The design should be finalized by end of summer. Griffith said the new levee will be a little taller, with a height of about 14 feet, and a portion on the southern end could become a walking trail, at the request of the city.

Right now, “some of the levee is 11 to 12 feet, so it’s just barely holding the ocean back,” Griffith said.

Fourteen feet adds a couple feet of breathing room, as storms and flooding are expected to get worse with climate change. But it’s low enough that it won’t spur more development.

A 2012 map shows areas that could flood with seawater, should the dike west of Stanwood fail. More recent analysis shows that flooding could stretch out even further than what is shown on the map. (Snohomish County)

A 2012 map shows areas that could flood with seawater, should the dike west of Stanwood fail. More recent analysis shows that flooding could stretch out even further than what is shown on the map. (Snohomish County)

In the end, the levee will mostly look the same: An engineered dirt pile with grass covering it.
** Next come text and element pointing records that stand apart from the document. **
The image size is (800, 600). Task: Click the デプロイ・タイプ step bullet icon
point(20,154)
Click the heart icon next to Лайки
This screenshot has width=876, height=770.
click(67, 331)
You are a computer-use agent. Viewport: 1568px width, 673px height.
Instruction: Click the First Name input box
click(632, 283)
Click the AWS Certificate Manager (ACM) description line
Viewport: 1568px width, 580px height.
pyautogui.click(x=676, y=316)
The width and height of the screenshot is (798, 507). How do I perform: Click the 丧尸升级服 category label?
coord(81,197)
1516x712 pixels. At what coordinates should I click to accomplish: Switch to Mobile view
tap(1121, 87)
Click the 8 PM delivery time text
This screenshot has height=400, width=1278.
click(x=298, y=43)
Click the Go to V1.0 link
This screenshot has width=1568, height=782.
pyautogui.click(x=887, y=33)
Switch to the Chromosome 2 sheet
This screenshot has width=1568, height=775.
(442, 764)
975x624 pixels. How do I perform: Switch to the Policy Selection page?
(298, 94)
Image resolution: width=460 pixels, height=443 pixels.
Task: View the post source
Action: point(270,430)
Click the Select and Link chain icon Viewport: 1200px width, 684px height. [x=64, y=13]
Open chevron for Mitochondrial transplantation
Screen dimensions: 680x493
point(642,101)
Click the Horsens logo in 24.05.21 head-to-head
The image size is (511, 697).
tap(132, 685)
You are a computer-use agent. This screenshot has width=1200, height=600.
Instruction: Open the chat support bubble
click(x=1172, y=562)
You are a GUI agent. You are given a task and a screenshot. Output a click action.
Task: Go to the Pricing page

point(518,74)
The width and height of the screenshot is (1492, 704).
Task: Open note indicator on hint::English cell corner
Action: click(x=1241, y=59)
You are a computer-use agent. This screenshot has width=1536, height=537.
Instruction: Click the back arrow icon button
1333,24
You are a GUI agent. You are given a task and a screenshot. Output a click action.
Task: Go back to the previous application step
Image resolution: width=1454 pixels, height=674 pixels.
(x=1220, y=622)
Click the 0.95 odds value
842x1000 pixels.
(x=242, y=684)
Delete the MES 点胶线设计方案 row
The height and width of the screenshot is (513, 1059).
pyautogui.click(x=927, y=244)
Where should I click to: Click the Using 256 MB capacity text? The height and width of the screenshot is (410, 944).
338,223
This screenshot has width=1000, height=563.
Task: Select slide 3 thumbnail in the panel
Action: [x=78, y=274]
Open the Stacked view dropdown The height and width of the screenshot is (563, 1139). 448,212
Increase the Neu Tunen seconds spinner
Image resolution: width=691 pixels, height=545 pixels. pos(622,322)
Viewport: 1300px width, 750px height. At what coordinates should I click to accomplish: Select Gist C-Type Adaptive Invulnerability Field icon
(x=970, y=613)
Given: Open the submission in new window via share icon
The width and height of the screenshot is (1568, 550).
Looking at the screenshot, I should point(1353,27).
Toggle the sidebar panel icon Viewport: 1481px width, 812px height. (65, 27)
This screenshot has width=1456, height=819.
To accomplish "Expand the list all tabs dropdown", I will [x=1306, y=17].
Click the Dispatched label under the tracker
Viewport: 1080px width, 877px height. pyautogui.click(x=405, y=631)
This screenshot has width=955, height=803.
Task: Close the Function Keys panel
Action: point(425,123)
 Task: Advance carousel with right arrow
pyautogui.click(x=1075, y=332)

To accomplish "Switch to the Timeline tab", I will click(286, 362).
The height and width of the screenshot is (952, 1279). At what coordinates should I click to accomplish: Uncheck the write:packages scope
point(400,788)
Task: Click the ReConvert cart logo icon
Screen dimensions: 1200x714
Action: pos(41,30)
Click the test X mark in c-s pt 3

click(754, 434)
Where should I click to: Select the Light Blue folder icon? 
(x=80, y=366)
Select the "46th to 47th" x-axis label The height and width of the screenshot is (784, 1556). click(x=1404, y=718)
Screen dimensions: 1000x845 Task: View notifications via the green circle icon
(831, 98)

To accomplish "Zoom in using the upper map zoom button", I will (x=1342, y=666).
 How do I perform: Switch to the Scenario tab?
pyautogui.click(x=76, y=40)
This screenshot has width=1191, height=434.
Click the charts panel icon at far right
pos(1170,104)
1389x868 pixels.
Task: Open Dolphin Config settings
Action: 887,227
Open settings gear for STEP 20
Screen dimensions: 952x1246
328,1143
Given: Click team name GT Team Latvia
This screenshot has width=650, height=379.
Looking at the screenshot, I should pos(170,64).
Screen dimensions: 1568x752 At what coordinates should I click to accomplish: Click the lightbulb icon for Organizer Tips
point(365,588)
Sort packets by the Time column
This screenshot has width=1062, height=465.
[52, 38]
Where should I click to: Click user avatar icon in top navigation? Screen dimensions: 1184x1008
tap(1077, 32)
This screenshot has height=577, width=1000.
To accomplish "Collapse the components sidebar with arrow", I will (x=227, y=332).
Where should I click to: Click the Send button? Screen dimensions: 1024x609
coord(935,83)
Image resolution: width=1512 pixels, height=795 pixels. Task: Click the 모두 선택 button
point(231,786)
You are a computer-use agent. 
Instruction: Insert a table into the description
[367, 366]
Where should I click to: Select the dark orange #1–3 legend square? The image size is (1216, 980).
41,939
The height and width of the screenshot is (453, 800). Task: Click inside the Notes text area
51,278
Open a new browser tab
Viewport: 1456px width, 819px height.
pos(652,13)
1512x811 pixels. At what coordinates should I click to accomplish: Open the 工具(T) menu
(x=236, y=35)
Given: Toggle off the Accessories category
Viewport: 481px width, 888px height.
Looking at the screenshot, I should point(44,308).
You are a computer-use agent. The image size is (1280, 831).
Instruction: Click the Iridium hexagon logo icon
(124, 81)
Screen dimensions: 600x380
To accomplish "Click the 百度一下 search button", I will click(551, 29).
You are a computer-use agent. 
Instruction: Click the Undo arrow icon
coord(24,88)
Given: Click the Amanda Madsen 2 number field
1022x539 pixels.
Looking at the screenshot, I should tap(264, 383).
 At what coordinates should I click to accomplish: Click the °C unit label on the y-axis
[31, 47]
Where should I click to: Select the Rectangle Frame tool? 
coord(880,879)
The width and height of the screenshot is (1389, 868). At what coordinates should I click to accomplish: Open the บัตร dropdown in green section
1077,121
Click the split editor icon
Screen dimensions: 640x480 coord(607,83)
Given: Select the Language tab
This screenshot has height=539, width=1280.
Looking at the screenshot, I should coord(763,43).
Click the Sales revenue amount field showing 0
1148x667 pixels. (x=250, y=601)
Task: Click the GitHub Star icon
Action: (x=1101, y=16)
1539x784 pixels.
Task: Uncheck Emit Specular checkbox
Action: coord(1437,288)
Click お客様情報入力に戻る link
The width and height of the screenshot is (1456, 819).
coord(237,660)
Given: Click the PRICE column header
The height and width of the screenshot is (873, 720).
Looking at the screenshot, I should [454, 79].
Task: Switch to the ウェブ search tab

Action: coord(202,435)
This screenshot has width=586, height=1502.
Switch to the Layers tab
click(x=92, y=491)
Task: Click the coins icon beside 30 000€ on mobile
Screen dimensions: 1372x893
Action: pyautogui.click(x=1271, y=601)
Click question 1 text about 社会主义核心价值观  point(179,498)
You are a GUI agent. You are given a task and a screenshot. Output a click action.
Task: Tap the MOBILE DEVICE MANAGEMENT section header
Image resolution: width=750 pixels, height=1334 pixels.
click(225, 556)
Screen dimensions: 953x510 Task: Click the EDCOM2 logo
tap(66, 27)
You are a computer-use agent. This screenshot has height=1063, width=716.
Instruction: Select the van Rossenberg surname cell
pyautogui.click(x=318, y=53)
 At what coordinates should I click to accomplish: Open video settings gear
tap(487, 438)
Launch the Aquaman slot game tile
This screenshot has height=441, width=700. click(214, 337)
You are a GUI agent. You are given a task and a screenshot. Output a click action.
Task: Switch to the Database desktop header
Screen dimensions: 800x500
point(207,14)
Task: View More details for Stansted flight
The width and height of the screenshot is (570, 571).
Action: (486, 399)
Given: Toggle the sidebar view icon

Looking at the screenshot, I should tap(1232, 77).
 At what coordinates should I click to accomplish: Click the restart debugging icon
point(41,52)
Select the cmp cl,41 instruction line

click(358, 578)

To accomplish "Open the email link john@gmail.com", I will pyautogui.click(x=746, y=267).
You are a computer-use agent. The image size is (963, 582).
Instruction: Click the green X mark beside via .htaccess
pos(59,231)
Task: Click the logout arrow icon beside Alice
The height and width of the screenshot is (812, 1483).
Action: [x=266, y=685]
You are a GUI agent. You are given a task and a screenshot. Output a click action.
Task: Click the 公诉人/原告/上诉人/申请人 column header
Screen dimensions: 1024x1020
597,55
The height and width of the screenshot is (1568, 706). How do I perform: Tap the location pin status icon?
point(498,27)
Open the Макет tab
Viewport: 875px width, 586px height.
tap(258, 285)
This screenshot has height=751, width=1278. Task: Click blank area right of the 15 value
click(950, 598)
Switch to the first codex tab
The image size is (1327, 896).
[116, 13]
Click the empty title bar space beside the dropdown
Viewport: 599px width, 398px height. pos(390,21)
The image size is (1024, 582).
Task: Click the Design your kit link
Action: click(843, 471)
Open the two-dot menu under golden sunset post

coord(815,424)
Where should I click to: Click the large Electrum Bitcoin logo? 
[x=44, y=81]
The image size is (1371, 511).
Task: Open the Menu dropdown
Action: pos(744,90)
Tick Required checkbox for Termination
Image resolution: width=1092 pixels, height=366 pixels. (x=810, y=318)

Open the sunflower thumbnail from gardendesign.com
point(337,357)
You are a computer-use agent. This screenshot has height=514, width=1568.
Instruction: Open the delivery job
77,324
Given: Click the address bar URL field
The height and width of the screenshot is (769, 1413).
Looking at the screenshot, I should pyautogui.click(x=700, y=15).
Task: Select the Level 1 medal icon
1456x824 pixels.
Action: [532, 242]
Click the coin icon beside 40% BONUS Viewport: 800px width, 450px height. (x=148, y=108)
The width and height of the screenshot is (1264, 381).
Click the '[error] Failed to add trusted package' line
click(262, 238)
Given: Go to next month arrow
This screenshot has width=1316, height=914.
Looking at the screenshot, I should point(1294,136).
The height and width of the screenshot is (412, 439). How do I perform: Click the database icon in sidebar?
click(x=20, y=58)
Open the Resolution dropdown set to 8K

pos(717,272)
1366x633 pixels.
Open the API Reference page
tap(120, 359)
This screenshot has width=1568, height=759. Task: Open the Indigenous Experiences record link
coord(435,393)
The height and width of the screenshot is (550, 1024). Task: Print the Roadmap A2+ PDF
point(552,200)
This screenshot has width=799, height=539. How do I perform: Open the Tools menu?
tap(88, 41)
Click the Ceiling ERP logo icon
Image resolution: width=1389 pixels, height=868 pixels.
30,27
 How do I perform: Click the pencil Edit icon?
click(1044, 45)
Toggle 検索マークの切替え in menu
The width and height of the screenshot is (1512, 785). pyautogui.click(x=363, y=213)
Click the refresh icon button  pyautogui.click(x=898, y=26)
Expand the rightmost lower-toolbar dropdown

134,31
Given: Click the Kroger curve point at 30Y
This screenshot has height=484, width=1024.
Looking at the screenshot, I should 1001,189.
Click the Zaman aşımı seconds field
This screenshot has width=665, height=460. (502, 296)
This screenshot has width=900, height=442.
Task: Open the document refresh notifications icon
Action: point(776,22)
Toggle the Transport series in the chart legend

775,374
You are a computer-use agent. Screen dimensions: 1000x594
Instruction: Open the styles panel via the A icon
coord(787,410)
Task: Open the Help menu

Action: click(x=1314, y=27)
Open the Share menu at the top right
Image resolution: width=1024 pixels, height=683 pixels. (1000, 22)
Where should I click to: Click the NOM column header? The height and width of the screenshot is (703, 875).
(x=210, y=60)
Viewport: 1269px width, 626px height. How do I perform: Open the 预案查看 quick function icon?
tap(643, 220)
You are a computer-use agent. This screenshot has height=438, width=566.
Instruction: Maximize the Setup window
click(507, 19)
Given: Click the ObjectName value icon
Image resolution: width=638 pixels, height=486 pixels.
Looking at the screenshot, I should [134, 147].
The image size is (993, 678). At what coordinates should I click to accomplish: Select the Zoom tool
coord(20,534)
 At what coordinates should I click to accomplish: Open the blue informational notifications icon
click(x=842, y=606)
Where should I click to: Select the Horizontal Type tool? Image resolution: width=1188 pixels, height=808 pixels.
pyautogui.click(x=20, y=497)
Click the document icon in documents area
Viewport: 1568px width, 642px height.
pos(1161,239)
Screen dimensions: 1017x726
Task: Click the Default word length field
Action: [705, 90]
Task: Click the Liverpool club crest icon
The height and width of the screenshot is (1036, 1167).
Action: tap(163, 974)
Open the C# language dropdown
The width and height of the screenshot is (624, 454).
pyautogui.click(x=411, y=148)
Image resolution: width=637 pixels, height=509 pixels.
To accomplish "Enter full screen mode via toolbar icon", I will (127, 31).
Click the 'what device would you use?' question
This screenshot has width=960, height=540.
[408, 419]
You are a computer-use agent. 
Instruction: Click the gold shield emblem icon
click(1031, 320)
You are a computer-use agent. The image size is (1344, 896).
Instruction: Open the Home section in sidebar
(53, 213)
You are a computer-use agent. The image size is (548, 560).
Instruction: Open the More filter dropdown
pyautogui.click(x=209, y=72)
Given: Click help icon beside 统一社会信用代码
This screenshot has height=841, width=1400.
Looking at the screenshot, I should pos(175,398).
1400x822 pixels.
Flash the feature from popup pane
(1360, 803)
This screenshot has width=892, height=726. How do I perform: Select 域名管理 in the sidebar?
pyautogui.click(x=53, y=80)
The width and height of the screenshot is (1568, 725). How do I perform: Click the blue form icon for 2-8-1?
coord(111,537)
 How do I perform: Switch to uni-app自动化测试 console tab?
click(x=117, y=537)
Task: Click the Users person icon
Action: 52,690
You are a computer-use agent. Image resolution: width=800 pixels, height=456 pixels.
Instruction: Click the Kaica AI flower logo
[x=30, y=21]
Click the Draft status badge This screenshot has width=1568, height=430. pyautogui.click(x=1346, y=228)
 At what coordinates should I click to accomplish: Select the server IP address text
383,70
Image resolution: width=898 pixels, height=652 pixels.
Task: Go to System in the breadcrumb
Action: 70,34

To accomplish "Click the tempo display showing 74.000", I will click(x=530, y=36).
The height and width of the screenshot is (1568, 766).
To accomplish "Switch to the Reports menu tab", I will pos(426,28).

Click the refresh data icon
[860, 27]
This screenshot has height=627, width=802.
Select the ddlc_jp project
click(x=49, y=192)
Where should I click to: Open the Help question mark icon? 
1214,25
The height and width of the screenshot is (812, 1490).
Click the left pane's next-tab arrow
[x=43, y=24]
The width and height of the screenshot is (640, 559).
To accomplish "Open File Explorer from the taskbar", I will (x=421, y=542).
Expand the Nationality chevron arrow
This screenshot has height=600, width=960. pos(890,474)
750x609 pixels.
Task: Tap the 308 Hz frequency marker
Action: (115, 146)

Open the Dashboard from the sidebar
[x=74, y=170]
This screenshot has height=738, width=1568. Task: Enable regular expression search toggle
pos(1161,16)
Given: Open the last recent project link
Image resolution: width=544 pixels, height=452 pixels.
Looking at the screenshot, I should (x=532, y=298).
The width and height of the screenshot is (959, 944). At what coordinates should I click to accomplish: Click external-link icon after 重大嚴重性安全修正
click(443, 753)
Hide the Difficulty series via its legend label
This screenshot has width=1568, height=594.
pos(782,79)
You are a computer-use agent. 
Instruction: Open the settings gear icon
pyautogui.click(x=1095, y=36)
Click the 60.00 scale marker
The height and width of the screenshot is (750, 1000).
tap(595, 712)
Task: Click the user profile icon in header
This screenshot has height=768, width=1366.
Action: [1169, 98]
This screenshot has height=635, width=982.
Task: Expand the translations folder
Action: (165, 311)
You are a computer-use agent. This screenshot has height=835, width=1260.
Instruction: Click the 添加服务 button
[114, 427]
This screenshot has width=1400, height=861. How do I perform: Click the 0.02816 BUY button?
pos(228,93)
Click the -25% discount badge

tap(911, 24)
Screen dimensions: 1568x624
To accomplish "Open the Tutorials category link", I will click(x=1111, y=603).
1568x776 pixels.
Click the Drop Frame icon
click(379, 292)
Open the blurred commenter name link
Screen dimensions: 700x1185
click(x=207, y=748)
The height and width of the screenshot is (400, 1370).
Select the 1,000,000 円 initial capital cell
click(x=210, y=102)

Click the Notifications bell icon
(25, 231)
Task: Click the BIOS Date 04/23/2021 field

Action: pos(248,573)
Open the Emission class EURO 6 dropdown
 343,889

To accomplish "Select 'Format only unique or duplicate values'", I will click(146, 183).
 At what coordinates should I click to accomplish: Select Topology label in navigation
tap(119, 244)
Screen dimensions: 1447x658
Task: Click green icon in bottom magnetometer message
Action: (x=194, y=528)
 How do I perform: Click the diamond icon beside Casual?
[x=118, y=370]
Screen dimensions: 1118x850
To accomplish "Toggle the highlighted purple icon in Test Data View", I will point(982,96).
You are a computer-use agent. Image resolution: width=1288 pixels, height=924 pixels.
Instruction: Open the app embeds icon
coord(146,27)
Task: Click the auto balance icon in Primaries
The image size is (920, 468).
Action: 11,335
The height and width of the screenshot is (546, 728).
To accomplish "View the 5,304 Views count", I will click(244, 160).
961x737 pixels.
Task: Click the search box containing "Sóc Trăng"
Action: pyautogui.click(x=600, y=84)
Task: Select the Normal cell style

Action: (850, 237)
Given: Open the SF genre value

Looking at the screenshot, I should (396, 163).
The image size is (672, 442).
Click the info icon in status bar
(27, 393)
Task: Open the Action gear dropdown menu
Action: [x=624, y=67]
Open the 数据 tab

There’ll be a lot of clay in the mix, so water doesn’t poke through.

Griffith hopes to get permits by next year. Construction could start as soon as next summer. That would mean another winter of high tides, and the danger of another breach.

“It’s a little embarrassing how long things have taken,” Griffith said. But the process appears to be speeding up.

In the meantime, it’ll be a race to get enough money to fund construction.

‘We started calling’

Stanwood’s new mayor seems eager to help. Roberts concedes the city doesn’t have a lot of money to throw at the project, and doesn’t even have jurisdiction where the dike is located. But he can pick up a phone. That’s what he and city administrator Smith did after December’s breach.

“We started calling Rick Larsen’s office and Nate Nehring’s office and Greg Gilday’s office and basically everybody we can,” the mayor said.

In May, a makeshift think tank met at Stanwood City Hall. County officials, city leaders, the Snohomish Conservation District, U.S. Rep. Larsen and, of course, Breum all gathered at one table.

The goal? Figure out how to fund the dike project, which has ballooned in cost. It’s now estimated to cost $6 million, due to the proposal’s changes and the combo punch of inflation and supply chain issues.

Griffith said he’s pursuing another $1 million grant, again through Floodplains by Design, but that won’t be enough by itself. And the price tag is certainly well beyond the budget of the local dike district, which has less than $30,000 to spend in any given year — enough to keep up with mowing the grass, which Breum has done a lot himself.

A list of acronyms was thrown out: They might get grants from FEMA or NOAA or ARPA, or some combination of state and federal sources.

No guarantees were made, but county leaders expressed interest in becoming involved once more. And the conversations have continued since that May meeting.

Roberts hopes it isn’t too late.

“The way things work politically, no one cares until they care, you know,” he said. “Until there’s a failure. Then everybody starts looking for who knew about this, and why didn’t they do something?”